After years of austerity to the public sector, local authorities inevitably focus on non-statutory services, like museums, libraries and parks, when they have to make cuts, says Ted.
“I see no practical evidence that this is turning into anything other than a catastrophic decline in the funding of parks and countryside. But it is an archaic approach if you do the maths on preventative health and keeping people out of the NHS.”
Like they do in Australia, he adds, where the health services of the state of Victoria fund local parks as they know they make the population fitter and healthier. It’s not rocket science, he tells me. The Duke of Norfolk may have donated Norfolk Park to Sheffield partly out of philanthropy to provide places for healthy activity in the outdoors.
“But it was also sensibleness,” says Ted. "Because at the time the main other recreational activities were dens of iniquity, gin palaces and gambling, and we know the modern versions of those things are still pulling people away and ruining them.” I’m not sure I agree with Ted on the life-ruining properties of a quick tipple, but surely more parks can only be a good thing.
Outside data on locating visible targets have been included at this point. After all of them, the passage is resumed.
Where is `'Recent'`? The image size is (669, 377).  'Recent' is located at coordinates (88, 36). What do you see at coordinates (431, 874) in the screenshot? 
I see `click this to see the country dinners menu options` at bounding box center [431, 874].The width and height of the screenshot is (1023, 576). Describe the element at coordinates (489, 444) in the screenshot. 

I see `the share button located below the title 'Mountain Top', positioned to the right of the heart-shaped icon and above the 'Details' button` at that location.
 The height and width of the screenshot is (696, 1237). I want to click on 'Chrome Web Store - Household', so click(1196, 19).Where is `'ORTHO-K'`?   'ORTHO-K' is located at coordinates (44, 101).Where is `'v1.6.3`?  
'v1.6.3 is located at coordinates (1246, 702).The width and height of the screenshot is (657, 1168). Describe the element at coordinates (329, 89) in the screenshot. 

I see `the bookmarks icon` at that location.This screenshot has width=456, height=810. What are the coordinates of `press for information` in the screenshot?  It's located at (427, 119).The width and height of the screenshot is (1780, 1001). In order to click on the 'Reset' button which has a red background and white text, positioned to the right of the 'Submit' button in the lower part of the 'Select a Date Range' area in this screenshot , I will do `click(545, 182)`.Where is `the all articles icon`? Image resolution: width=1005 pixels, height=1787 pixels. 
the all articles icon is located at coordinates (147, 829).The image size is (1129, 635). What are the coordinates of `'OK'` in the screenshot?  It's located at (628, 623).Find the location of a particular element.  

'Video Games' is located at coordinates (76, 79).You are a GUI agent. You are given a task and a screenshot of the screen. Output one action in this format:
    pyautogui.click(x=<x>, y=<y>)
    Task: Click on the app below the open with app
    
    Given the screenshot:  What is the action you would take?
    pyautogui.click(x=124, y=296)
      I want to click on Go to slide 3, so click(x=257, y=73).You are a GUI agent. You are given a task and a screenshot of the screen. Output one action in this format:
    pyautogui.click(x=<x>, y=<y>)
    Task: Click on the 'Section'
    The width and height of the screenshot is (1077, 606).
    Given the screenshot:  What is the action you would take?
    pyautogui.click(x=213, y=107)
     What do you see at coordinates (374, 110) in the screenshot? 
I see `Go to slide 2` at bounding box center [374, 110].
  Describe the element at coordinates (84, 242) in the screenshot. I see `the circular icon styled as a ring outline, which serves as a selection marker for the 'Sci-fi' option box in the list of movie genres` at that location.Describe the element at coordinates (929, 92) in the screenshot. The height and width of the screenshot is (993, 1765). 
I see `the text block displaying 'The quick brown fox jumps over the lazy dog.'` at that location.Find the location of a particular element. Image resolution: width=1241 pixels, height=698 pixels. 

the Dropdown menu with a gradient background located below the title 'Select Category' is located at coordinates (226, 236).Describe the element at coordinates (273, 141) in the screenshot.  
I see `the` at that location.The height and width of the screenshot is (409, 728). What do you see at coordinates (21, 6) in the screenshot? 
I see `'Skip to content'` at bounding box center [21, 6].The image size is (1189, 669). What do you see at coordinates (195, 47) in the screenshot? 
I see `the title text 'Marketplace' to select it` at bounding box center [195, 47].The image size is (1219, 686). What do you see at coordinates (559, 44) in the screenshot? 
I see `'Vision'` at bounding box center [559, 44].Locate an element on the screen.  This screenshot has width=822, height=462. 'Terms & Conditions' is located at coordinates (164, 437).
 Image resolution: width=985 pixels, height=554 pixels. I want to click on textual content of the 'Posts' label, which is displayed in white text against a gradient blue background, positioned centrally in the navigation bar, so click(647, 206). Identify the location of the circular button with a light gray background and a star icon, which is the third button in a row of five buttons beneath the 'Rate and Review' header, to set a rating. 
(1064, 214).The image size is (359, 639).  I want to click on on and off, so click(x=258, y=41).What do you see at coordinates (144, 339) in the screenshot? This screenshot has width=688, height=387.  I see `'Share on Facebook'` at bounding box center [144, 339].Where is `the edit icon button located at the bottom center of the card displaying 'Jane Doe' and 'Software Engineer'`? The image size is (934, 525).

The people of the Manor are proud of their park, he says, but such places need to be commonplace across the country, and facing both nature and climate emergencies, we need them to arrive everywhere, and quickly.
“The civic reason for parks is the same as it’s ever been, since the Victorians started building parks as islands of nature in cities, instead of wall to wall buildings like Bladerunner.”
The Duke of Norfolk might have been baffled by Bladerunner, but he’d probably get the point of Manor Fields. Last year, a roe deer was spotted just a mile away down the hill. Maybe the wilder areas of the Manor estate will now encourage the original residents of the great Sheffield deer park to make their way home.